Pour aggraver son cas déjà grave dans le monde des lettres, Duteurtre s’occupe de musique. Il a fait des études de musicologie «à la grande consternation de [sa] famille». Comme il joue ­ très bien ­ du piano, il a accompagné au début des années 80 la Compagnie Lubat pour un spectacle de «jazz dadaïste». «Pendant le spectacle, j’avais les cheveux rose fluo, mais je jouais du Mozart.» Puis il se met à la critique musicale. «Pigiste, quoi!» Partout où l’on veut bien payer sa prose, comme il le raconte dans le plus biographique de ses romans, Tout doit disparaître. Patatras! Lui qui a été formé à la musique sérielle s’en prend soudainement au maître Pierre Boulez. «Enthousiasme intellectuel, certes, mais pas de plaisir à l’écouter.» Son brûlot, Requiem pour une avant-garde, paraît en 1995. C’est un tollé. Le Monde le compare carrément au négationniste Faurisson et l’affaire se termine au tribunal. Pour ses détracteurs, Duteurtre devient le «monsieur Musique» de la droite. Il travaille alors avec Marcel Landowski, ancien directeur des affaires culturelles de la mairie de Paris, proche du RPR. «La scène musicale française a longtemps été dominée par deux personnalités: Boulez, promoteur de l’atonalité, et Landowski, défenseur de la tonalité», résume un critique. Duteurtre a choisi son camp. Celui de l’opérette, de la comédie musicale, de cette «musique légère» qu’il propose aux auditeurs de France Musiques avec son émission Étonnez-moi, Benoît.

Benoît nous étonne. L’an passé, il déclare ainsi son amour aux vaches ­ ce qui lui vaut d’être invité par Bernard Pivot. Un petit livre (A propos des vaches) pour dire tout le bien qu’il pense de la gent ruminante, alors décimée par pleins troupeaux. «J’ai écrit que, dans un paysage normand, je préférais voir des vaches normandes plutôt que des grosses charolaises blanches… ça m’a valu d’être traité de lepéniste par la bande des Inrockuptibles», soupire-t-il. En réponse, il rédige un petit texte, Vache et fascisme. Vachard.

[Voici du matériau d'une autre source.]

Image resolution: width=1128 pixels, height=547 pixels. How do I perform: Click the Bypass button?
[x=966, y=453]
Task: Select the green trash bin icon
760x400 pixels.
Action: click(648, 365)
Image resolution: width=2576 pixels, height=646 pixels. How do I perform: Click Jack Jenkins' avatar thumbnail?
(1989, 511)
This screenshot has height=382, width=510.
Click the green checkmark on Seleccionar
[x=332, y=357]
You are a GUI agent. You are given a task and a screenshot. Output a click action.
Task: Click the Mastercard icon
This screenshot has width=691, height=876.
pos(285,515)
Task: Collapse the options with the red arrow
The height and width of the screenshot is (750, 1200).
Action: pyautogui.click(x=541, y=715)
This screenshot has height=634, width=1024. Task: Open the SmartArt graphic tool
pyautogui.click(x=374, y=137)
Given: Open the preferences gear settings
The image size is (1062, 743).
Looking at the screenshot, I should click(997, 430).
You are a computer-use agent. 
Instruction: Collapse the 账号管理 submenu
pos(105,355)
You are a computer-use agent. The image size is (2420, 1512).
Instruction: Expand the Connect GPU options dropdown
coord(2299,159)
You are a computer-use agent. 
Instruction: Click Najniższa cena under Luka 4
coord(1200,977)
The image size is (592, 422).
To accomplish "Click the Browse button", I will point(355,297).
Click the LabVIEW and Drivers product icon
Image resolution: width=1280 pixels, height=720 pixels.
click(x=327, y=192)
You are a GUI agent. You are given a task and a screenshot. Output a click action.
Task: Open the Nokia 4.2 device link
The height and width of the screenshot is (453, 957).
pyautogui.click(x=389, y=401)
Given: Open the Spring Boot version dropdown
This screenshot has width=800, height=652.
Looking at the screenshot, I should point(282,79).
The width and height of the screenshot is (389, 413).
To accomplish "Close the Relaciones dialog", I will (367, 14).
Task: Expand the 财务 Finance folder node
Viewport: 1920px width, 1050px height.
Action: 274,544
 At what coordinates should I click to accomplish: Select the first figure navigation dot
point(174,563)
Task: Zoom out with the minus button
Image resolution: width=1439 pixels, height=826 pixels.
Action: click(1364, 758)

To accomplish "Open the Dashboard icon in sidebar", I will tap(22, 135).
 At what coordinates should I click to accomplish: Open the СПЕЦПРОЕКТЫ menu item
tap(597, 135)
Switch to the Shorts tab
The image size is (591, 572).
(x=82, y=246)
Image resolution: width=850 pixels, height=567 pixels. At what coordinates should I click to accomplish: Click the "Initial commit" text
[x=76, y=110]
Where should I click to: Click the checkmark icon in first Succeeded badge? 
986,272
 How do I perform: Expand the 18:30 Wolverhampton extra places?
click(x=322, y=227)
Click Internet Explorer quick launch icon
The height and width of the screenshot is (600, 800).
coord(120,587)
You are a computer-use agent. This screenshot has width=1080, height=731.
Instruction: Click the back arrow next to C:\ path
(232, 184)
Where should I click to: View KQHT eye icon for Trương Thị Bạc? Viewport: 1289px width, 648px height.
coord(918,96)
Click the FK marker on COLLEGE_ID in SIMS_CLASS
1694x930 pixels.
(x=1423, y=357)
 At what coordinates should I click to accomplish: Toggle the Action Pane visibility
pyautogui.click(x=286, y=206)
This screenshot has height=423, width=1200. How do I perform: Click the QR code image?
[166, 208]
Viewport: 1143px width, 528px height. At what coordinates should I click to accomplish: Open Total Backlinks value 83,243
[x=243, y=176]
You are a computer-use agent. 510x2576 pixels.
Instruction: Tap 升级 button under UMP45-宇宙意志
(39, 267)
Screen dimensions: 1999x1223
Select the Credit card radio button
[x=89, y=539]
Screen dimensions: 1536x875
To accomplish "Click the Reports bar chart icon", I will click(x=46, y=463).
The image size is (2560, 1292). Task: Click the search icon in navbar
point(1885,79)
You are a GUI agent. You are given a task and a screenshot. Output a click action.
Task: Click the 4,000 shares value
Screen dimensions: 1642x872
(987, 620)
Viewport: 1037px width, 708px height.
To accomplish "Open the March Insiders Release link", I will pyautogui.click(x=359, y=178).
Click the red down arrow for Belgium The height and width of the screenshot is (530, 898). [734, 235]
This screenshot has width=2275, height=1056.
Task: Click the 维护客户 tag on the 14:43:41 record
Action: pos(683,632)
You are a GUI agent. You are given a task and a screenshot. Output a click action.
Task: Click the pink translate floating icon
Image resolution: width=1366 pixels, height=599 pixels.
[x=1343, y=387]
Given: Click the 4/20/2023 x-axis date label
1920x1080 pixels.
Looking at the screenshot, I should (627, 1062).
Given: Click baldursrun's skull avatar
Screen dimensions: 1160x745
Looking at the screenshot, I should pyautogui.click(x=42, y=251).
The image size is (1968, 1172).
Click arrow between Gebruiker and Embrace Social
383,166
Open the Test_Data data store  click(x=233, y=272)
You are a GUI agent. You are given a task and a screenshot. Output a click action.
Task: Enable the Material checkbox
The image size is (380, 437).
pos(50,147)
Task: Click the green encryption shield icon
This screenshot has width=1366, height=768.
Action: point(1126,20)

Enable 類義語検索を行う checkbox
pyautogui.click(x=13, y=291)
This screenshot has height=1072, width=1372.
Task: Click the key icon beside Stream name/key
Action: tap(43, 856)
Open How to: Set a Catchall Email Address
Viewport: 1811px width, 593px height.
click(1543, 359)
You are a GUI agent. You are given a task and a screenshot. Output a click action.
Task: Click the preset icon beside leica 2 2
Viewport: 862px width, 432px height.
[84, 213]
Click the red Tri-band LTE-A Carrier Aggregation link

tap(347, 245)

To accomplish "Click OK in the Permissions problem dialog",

Polémique? Ses victimes n’ont généralement pas son âge. «Nous autres quadras, nous sommes une génération en creux, coincée entre les soixante-huitards et les néo-gauchistes trentenaires», dit-il. Au cœur de cette différence, la politique: «Je n’aime pas analyser les œuvres à travers cette grille.» Un pas de plus, il se prétendrait apolitique, donc de droite. Mais il recule, peut-être parce qu’il croit parler à la presse de gauche: «Ceux qui ne m’aiment pas me traitent de réac, mais j’ai toujours pensé que j’étais de gauche.» Ah bon? Il se rattrape aussitôt, affirmant qu’il «n’aime pas beaucoup les grandes causes»… Sacré Benoît.

Droite-gauche? Est-Ouest, plutôt. Duteurtre est un homme de peu de lieux, qui nomadise sur une ligne géographique. Partant des Vosges, elle passe par Paris, gagne la côte normande et s’achève à New York. Les Vosges, ce sont les vacances chez les grands-parents dont il a rapporté l’amour des vaches et son côté provincial qui lui fait «retenir» une table au restaurant. Il passe sa jeunesse au Havre, c’est-à-dire chez Monet, Dufy et Honegger. Rude cité, étrangement ouverte sur le monde. De l’autre côté de l’Atlantique, il retrouve «sur les bords de l’Hudson», dans le «foutoir extraordinaire» de New York, l’ambiance de sa ville natale. Si Duteurtre apprécie tant New York, c’est par dépit de Paris, cette ville «où le monde moderne semble s’être installé dans un décor du passé». Ville dont il rêvait le samedi après-midi dans les rues du Havre, où il est «monté» à 20 ans pour y faire bamboche. Ville qui l’a fait prix Médicis, mais où il n’est pas tout à fait chez lui.